Problem details: Once the line containing "Given: Click the chevron" is found, copy it and each subsequent line exactly. Stop at the end of the records below.
── Data extract
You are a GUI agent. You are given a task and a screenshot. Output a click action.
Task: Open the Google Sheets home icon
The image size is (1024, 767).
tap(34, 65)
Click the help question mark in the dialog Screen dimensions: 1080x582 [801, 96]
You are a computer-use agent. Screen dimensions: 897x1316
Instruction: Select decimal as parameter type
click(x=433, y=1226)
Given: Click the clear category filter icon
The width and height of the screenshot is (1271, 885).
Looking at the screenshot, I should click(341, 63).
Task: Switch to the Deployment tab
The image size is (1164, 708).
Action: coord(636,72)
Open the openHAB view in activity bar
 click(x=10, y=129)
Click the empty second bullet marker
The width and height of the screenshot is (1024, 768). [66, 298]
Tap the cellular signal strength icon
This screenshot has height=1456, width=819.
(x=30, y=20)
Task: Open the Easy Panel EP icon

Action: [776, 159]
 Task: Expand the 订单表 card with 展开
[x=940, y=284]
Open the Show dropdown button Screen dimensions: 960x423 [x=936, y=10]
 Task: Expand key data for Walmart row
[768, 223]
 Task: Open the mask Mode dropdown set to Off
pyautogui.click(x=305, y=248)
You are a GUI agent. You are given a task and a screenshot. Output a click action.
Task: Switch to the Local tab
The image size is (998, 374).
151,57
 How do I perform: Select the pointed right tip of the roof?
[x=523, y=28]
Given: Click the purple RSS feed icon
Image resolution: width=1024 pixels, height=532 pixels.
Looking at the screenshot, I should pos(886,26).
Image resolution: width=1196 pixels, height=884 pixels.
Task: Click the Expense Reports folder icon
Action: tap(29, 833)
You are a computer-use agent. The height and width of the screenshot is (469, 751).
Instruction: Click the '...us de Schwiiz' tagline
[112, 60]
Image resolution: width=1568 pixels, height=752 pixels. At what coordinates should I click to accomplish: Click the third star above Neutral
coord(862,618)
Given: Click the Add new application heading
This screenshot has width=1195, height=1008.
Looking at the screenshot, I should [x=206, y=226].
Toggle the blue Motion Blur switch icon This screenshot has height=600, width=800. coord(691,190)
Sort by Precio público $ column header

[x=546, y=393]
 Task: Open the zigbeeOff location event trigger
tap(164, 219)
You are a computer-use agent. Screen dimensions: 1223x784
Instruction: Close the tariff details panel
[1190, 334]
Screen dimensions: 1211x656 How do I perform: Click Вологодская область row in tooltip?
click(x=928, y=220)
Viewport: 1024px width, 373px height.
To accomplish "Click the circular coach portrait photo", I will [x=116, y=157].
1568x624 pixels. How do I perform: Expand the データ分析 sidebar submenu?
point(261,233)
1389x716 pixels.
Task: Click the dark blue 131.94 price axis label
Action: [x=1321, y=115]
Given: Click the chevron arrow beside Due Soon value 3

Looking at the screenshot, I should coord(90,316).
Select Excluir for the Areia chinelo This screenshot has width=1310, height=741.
────
Solved problem:
Given: Click the chevron arrow beside Due Soon value 3

Looking at the screenshot, I should coord(90,316).
Select Excluir for the Areia chinelo This screenshot has width=1310, height=741.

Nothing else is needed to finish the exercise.